◆ Task prompt ◆
The result should be every line of the listing that holds the word "computer".

◆ Data section ◆
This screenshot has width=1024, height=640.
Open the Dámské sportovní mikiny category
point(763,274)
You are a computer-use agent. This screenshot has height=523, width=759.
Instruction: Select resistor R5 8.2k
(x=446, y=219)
--
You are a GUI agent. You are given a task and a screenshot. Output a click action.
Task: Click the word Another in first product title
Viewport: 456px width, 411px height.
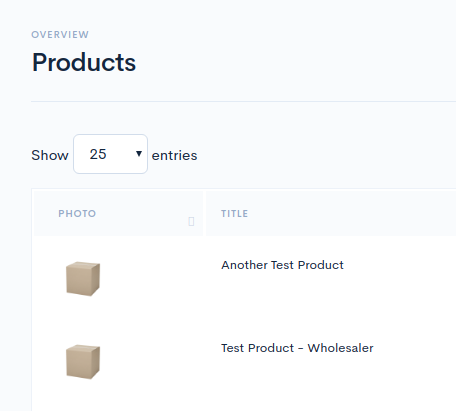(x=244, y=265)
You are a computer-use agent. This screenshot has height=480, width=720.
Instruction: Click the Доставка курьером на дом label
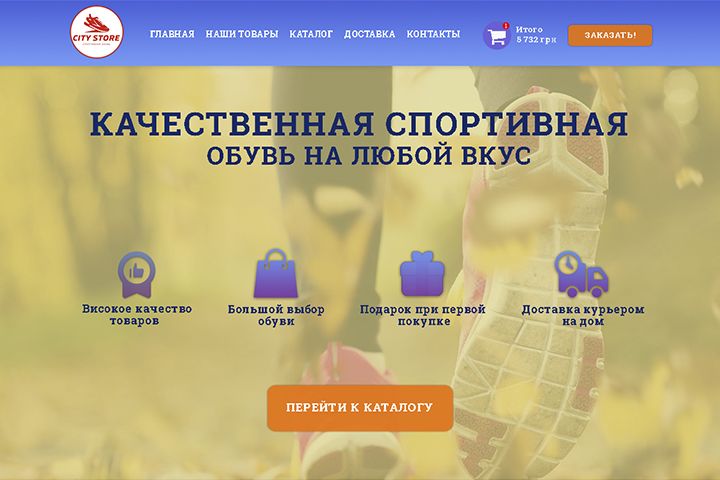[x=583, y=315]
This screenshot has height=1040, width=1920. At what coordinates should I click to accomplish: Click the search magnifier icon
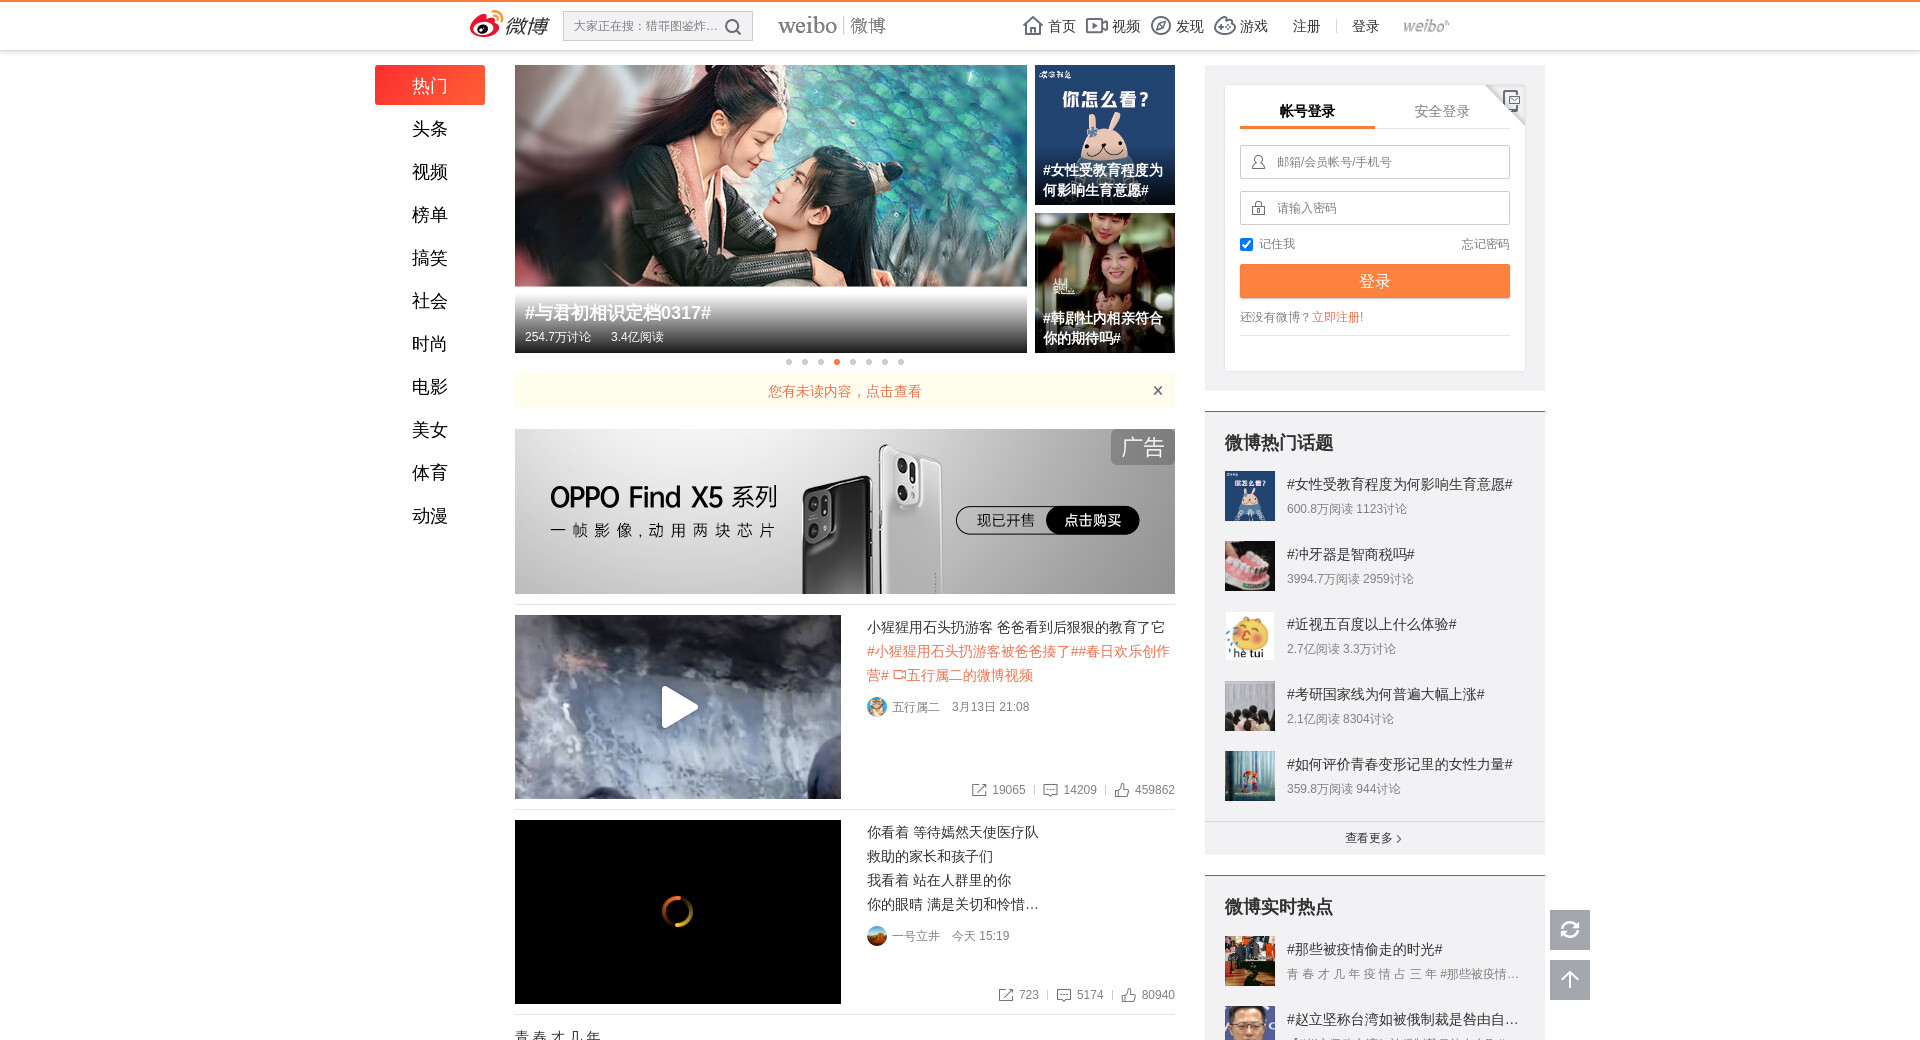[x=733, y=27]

◆ Exercise output ◆
You are a computer-use agent. This screenshot has height=523, width=759.
You are a computer-use agent. This screenshot has height=480, width=720.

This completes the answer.